Text passage:
>> Start
[Air-L] Looking for research on the negative well-being effects of News Feed browsing

Galen Panger gpanger at gmail.com
Sun May 18 20:07:07 PDT 2014

Wanted to say a belated thanks to the list for the paper suggestions I got
in response to my query, and also send back some of the papers I found
interesting/provocative. In no particular order:

- Limiting, Leaving, and (re)Lapsing: An Exploration of Facebook Non-Use
Practices and Experiences
- Giving up Twitter for Lent: How and Why We Take Breaks from Social Media
- Addictive Facebook Use Among University Students
- A longitudinal study of the association between Compulsive Internet use
and wellbeing
- Habits make smartphone use more pervasive
- Facebook’s emotional consequences: Why Facebook causes a decrease in mood
and why people still use it
- Motivational, emotional, and behavioral correlates of fear of missing out
- Awkward Encounters of an “Other” Kind: Collective Self-Presentation and
Face Threat on Facebook

Couple quick takeaways: Even if people don't find time spent on social
media worthwhile, or even if they often feel worse after using it, they may
still struggle to limit their use of it (1) because it's a tough habit to
break and (2) they may make affective forecasting errors (i.e. they
continue to be optimistic that going on Facebook will make them feel better
when it doesn't).

Two other papers probably worth knowing about:
- Envy on Facebook: A Hidden Threat to Users’ Life Satisfaction?
- Facebook Use Predicts Declines in Subjective Well-Being in Young Adults

Lastly, I received an inquiry about what Burke's work has shown re: the
negative well-being consequences of News Feed browsing and wanted to share
some of that more broadly in case others weren't familiar (it's a bit
difficult to piece together). Burke's work is unique partly because she
uses back-end usage data rather than self-reported usage and because she
distinguishes between types of FB usage in her analysis (e.g. talking to
others versus browsing the News Feed). Also, she doesn't rely on samples of
college students.
>> End
Extracted records:
>> Start
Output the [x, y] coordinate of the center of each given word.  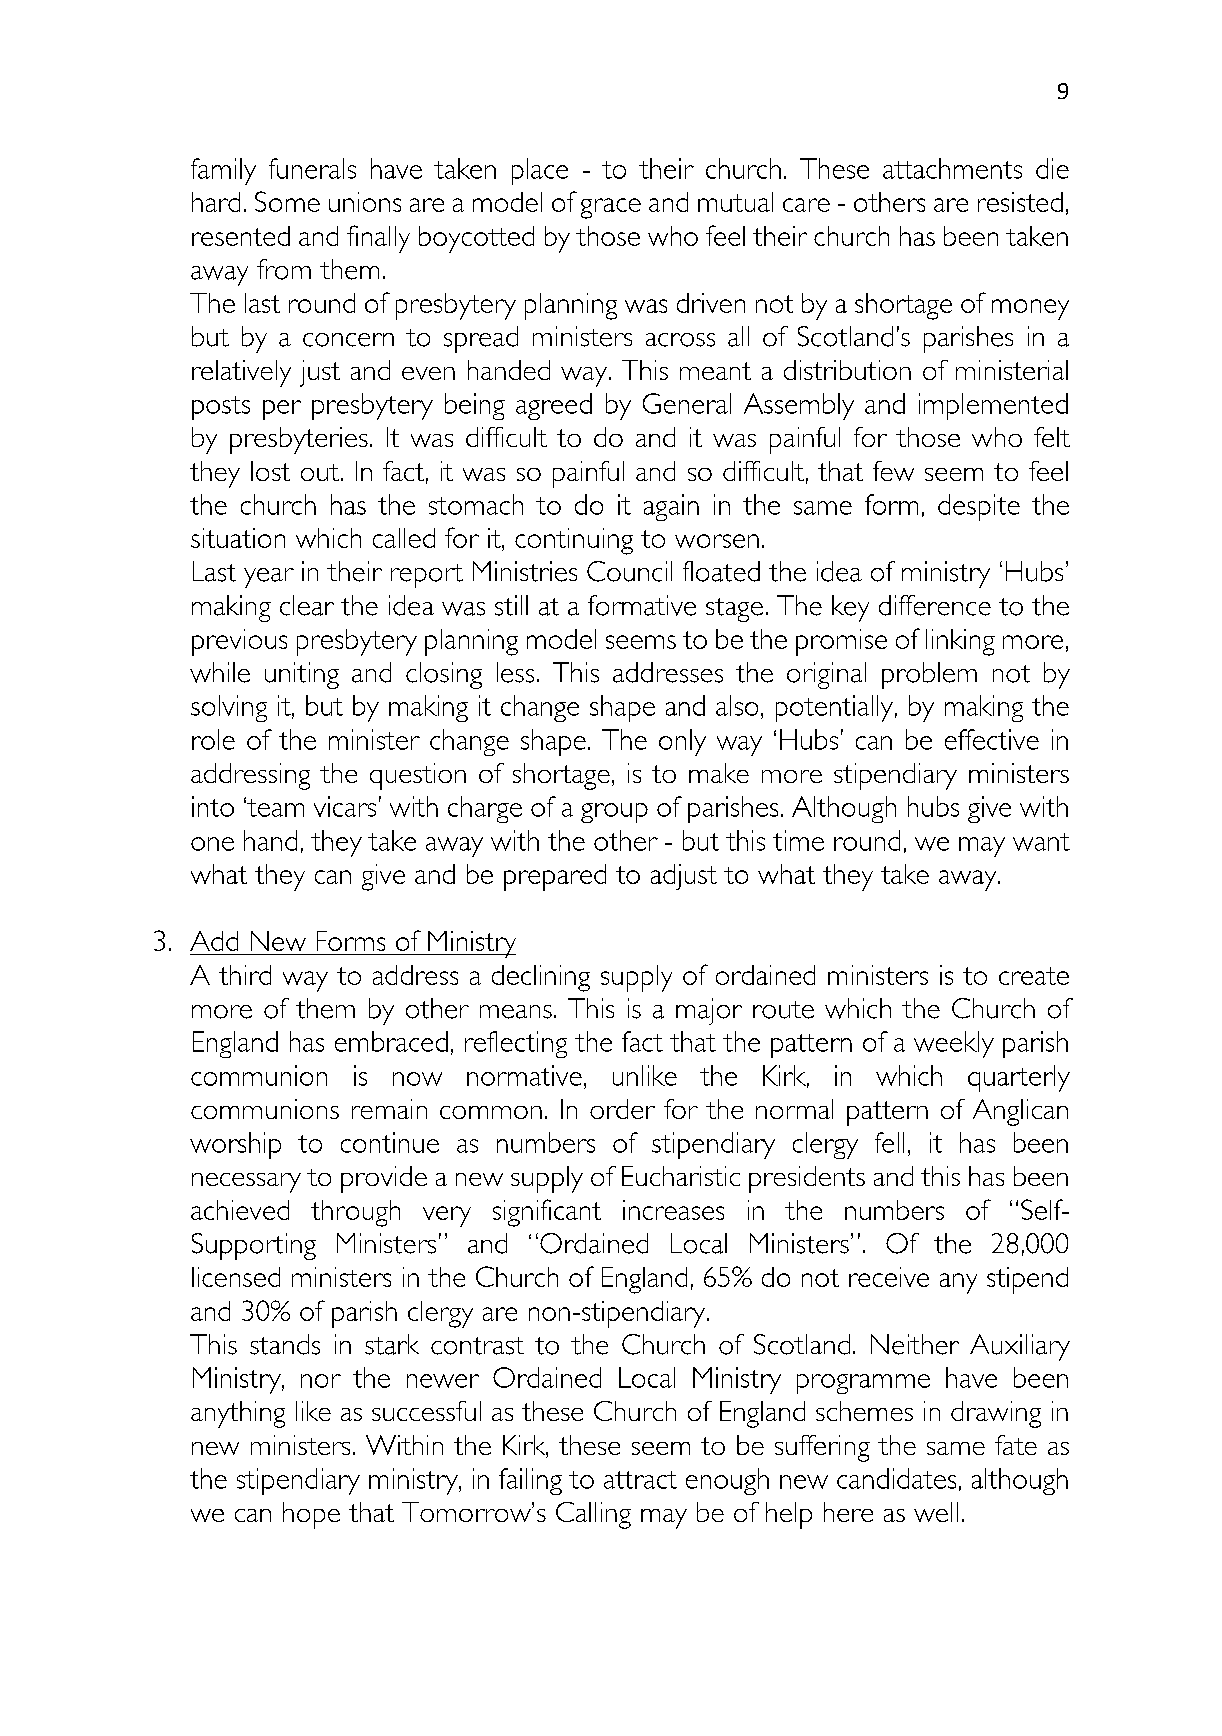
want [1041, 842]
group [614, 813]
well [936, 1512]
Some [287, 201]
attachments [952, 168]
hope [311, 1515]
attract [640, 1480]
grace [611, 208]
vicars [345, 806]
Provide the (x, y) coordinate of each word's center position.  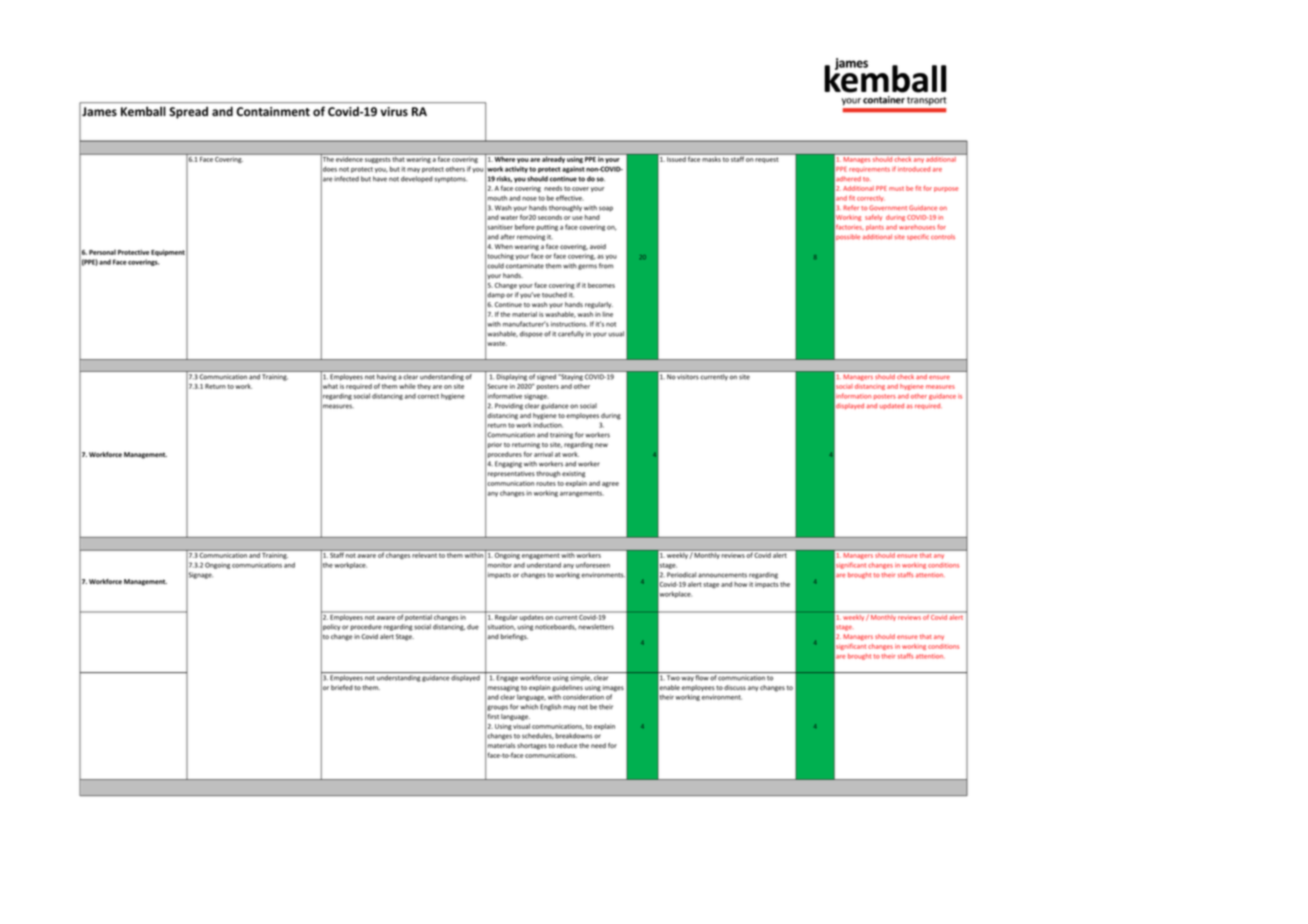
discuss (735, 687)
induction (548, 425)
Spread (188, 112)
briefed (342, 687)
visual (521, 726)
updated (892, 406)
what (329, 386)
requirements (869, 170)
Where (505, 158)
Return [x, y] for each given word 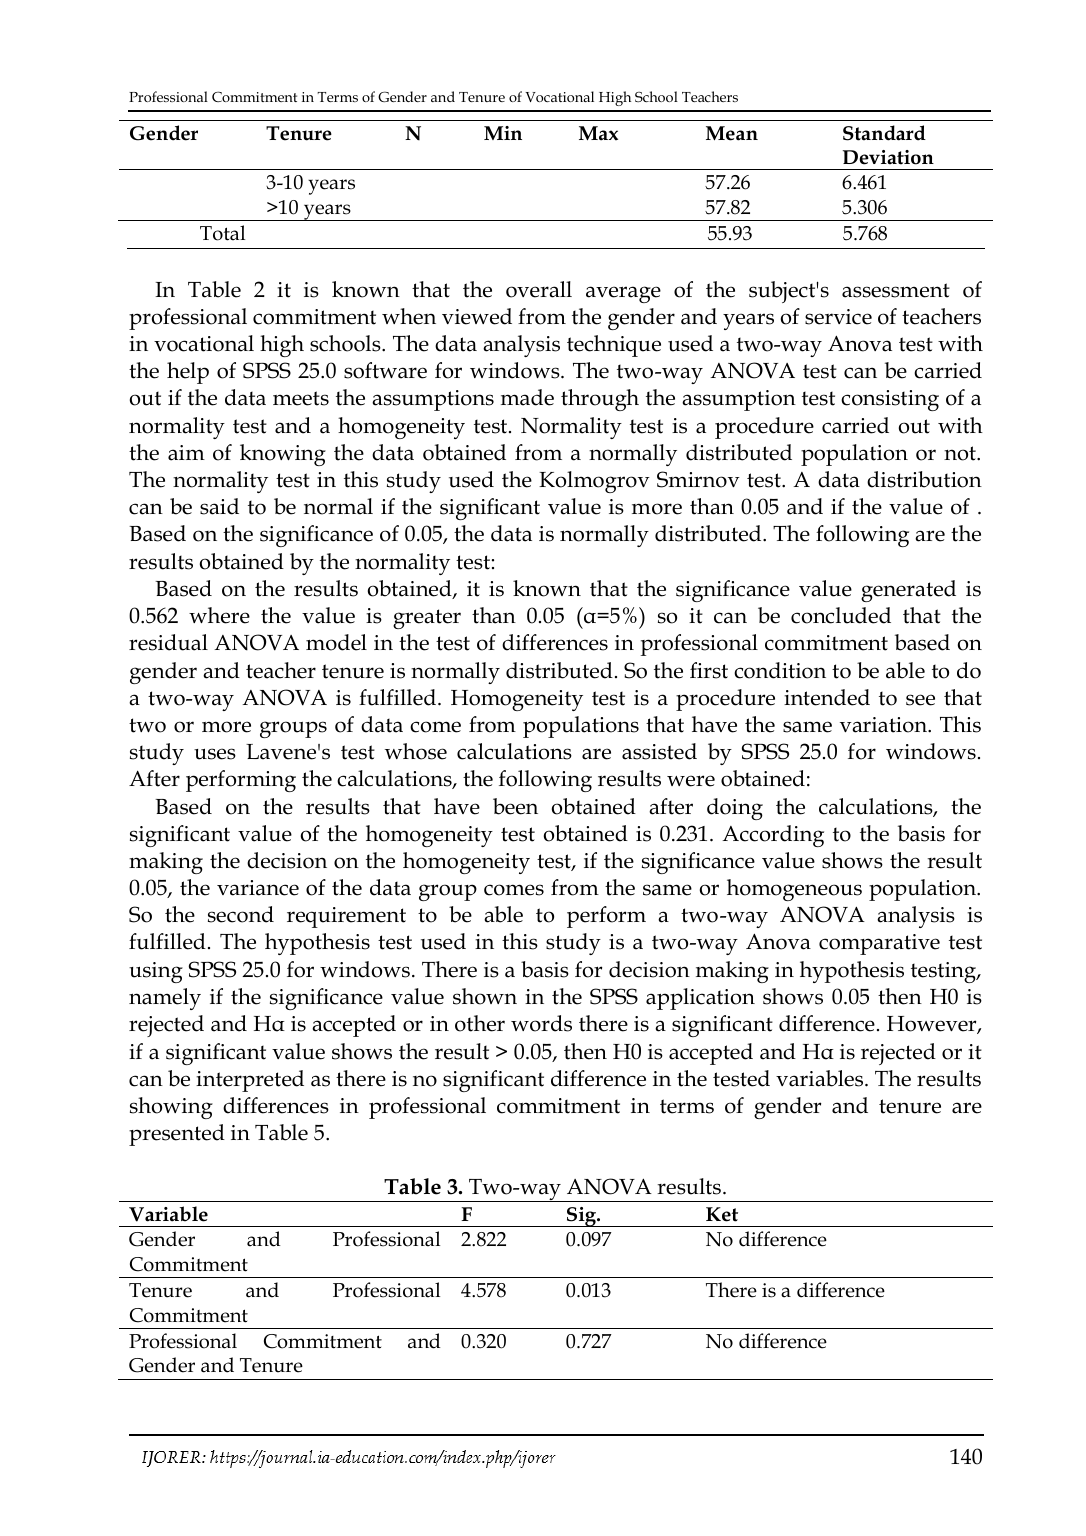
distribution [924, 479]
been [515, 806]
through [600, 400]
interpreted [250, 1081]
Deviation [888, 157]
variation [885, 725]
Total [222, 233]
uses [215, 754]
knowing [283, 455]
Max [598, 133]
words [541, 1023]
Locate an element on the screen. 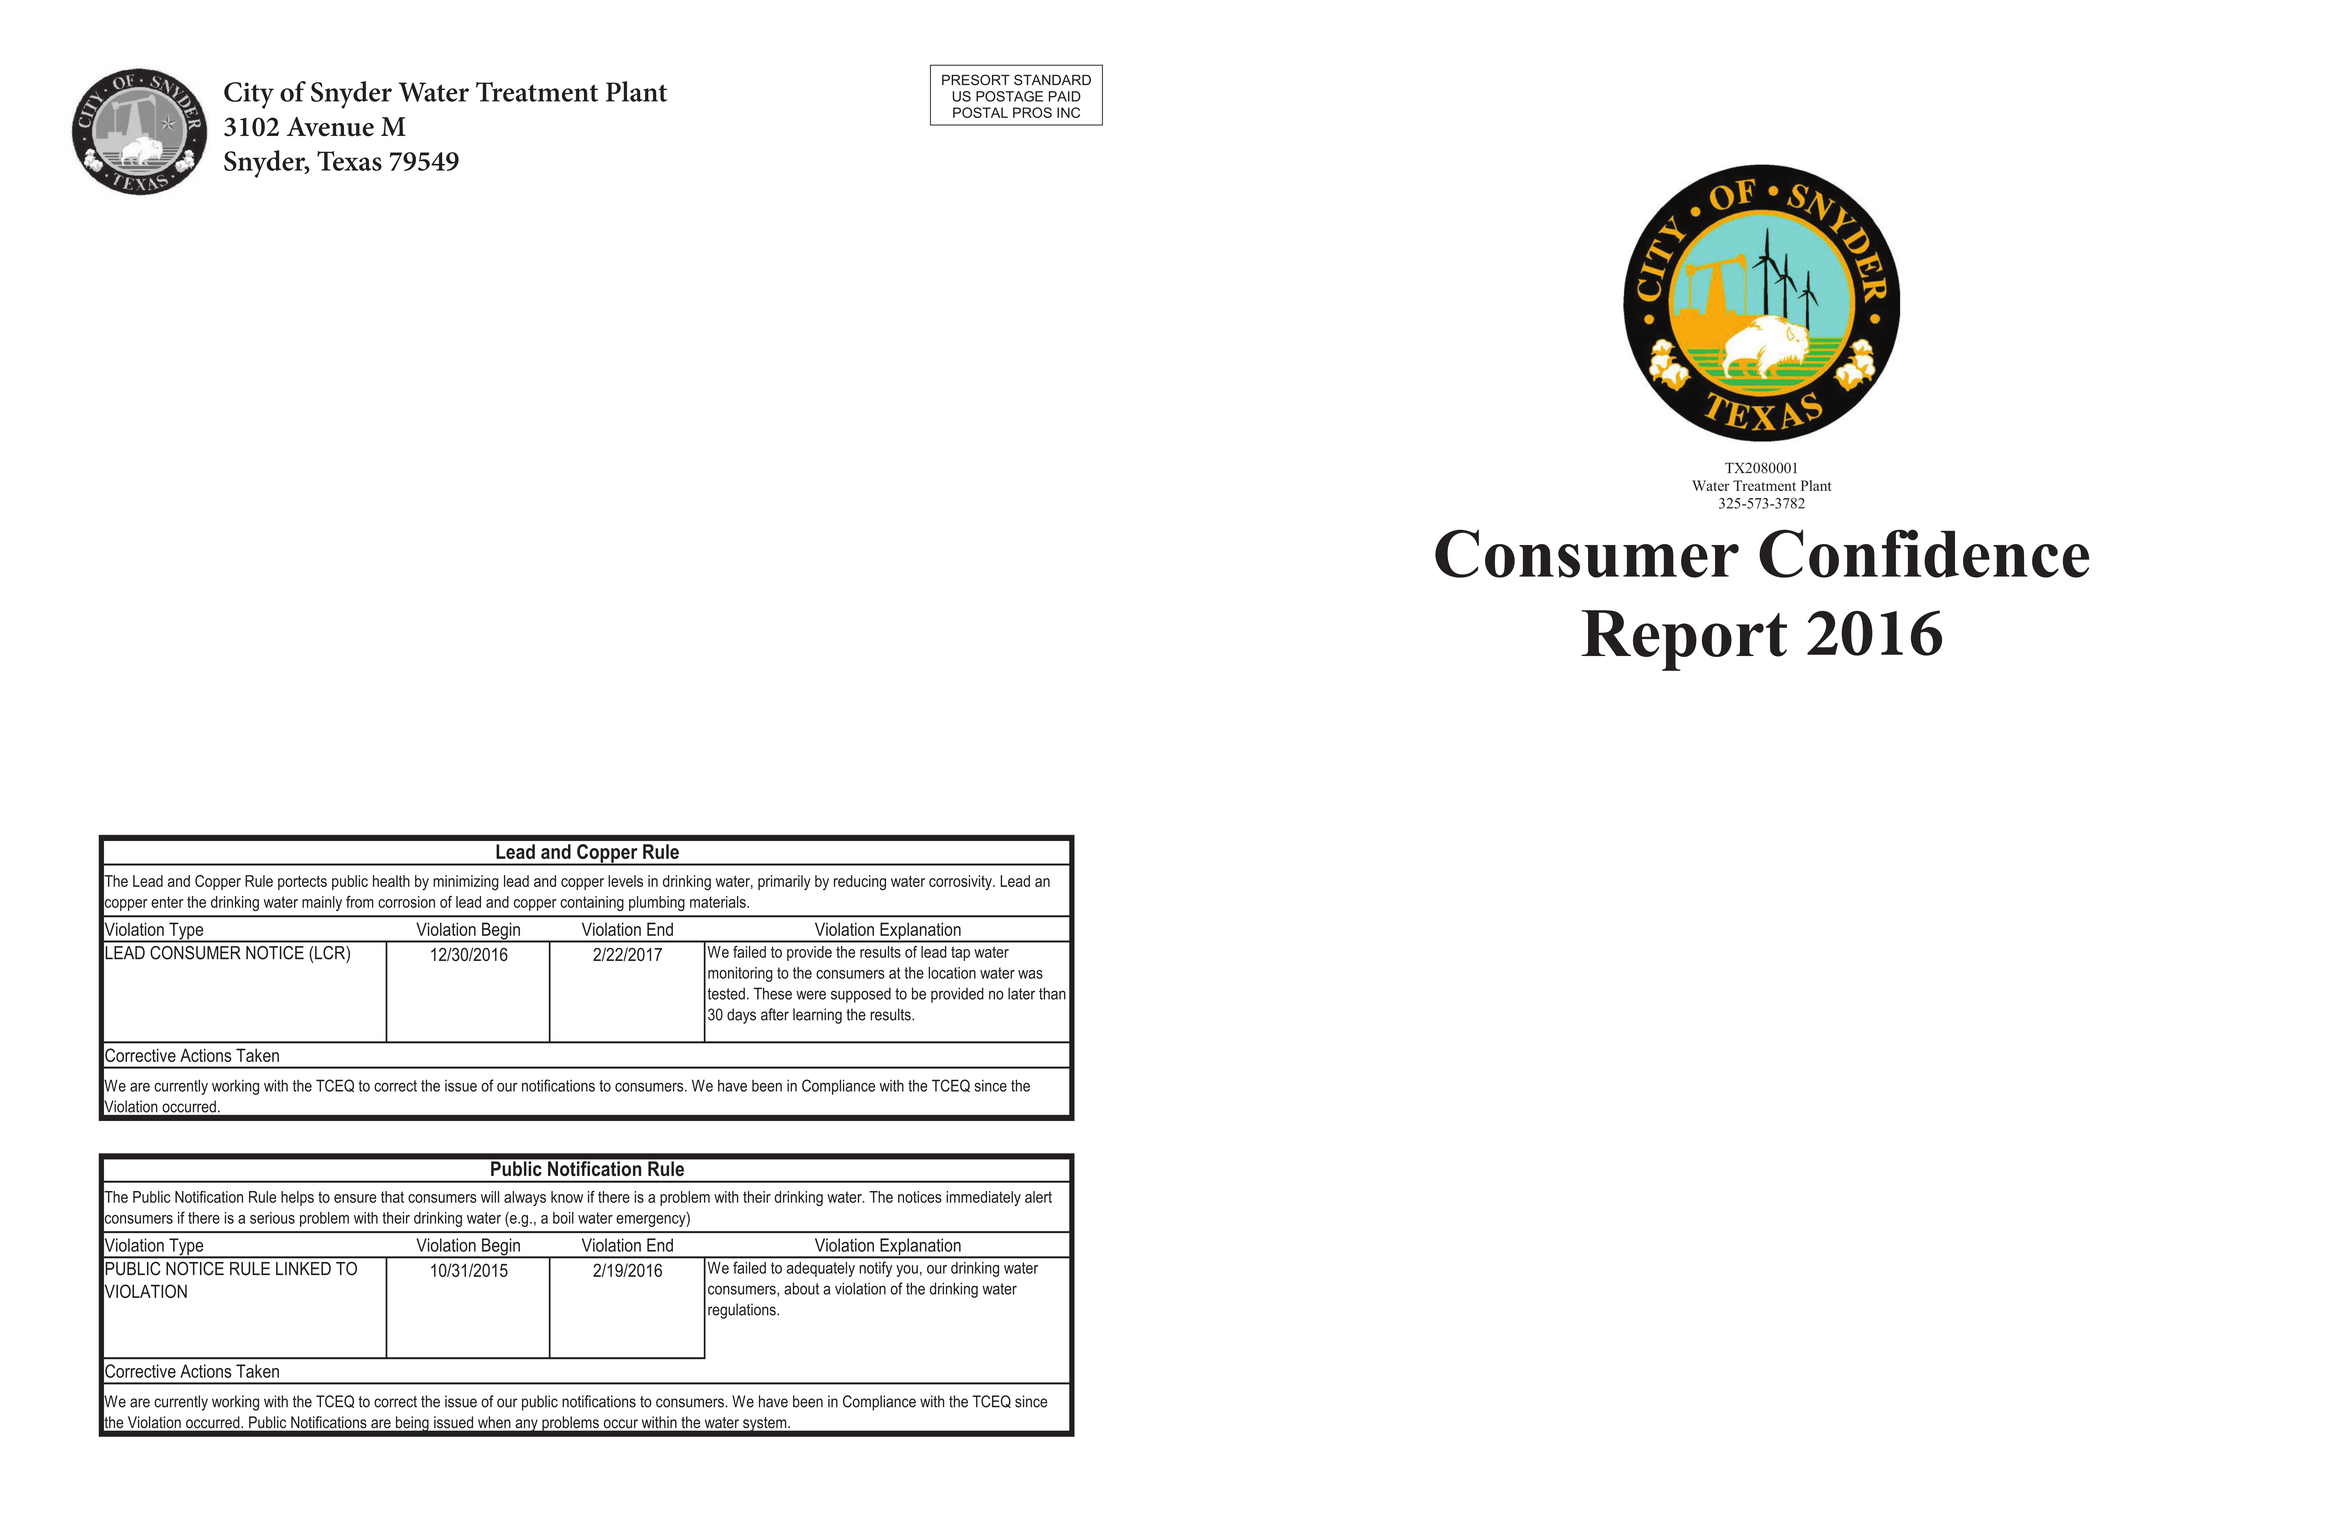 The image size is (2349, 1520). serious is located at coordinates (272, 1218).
>> End
Task list:
**a.** According to the mailing list post, what kind of usage data does Burke's work rely on instead of self-reported usage?
**b.** Transcribe the section of the mailing list post starting with "Couple quick takeaways: Even" and going on through "Users’ Life Satisfaction?".

Responses per task:
**a.** Back-end usage data.

**b.**
Couple quick takeaways: Even if people don't find time spent on social
media worthwhile, or even if they often feel worse after using it, they may
still struggle to limit their use of it (1) because it's a tough habit to
break and (2) they may make affective forecasting errors (i.e. they
continue to be optimistic that going on Facebook will make them feel better
when it doesn't).

Two other papers probably worth knowing about:
- Envy on Facebook: A Hidden Threat to Users’ Life Satisfaction?